Building Zeotap’s Privacy Compliant Customer Data Platform (CDP) with ScyllaDB

20 minutes

Register for access to all 30+ on demand sessions.

Enter your email to watch this video and access the slide deck from the ScyllaDB Summit 2022 livestream. You’ll also get access to all available recordings and slides.

In This NoSQL Presentation

Customer Data Platforms, commonly called CDPs, form an integral part of the marketing stack powering Zeotap's Adtech and Martech use-cases. The company offers a privacy-compliant CDP platform, and ScyllaDB is an integral part. Zeotap's CDP demands a mix of OLTP, OLAP, and real-time data ingestion, requiring a highly-performant store.

In this presentation, we share how ScyllaDB is powering our solution and why it's a great fit. We begin by describing our business use case and the challenges we were facing before moving to ScyllaDB. We then cover our technical use-cases and requirements for real-time and batch data ingestions. Then we delve into our data access patterns and describe our data model supporting all use cases simultaneously for ingress/egress. We explain how we are using ScyllaDB Migrator for our migration needs, then describe our multiregional, multi-tenant production setup for onboarding more than 130+ partners. Finally, we finish by sharing some of our learnings, performance benchmarks, and future plans.

Safal Pandita, Senior Software Engineer, Zeotap

Safal is a Senior Software Engineer at Zeotap. He has 4+ years of experience in software engineering and building highly scalable systems, having worked with giants like Flipkart and IBM in the past. He is currently leading ScyllaDB integrations with Zeotap.
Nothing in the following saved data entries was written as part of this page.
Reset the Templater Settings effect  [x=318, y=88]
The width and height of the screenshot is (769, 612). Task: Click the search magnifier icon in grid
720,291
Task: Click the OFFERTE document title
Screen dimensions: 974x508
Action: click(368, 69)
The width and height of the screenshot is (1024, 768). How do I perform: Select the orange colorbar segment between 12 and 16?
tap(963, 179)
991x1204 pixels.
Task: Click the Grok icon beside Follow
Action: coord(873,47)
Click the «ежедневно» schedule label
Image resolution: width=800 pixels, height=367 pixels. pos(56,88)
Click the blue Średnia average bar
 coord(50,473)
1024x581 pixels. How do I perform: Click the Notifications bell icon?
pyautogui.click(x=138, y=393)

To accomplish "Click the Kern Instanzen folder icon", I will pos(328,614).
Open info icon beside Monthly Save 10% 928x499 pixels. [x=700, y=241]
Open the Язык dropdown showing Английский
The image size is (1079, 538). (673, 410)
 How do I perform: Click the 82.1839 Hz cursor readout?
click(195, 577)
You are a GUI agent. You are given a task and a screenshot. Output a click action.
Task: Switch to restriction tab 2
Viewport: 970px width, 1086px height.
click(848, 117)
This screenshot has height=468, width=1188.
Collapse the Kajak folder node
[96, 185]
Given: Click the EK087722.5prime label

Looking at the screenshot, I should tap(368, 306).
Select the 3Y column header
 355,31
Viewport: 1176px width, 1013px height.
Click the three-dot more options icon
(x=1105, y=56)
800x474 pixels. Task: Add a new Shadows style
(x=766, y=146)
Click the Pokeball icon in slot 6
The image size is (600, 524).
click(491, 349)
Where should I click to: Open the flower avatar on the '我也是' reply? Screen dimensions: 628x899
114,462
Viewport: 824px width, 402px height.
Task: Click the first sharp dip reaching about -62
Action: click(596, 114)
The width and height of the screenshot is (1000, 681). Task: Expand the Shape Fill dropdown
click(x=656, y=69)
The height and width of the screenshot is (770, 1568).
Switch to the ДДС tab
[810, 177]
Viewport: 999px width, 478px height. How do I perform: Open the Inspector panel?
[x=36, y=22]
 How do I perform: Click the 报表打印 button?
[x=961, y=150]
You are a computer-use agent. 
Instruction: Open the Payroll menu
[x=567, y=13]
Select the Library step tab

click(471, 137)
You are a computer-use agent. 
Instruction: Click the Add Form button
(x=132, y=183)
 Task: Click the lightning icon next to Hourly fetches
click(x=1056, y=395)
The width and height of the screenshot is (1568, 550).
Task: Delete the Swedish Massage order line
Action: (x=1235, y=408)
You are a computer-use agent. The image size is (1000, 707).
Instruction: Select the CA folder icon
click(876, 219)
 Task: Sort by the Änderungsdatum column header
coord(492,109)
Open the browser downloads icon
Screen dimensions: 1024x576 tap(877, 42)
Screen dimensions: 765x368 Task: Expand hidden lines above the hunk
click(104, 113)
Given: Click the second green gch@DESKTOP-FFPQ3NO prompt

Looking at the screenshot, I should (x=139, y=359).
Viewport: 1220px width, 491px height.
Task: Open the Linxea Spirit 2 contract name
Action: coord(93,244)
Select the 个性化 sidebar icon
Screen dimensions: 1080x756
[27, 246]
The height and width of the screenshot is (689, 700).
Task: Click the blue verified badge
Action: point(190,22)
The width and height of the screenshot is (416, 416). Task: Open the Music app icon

Shubham Patil, Lead Software Engineer, Zeotap

Shubham is currently working as a Lead Software Engineer at Zeotap, managing some of its core consumer products and leading engineering for its CDP platform. His core areas of expertise include the design and development of large-scale distributed backend systems. He comes with 6 years of experience in Software Development.

Video Transcript

Hello, everyone. Welcome to ScyllaDB Summit 2022. My name is Shubham Patil, and I’m currently working with Zeotap as a lead software engineer. I also have my colleague, Safal Pandita, with me today. And in this session, we’ll walk you through Zeotap’s journey to build its first-party Customer Data Platform with ScyllaDB for last 1 year. So who is Zeotap?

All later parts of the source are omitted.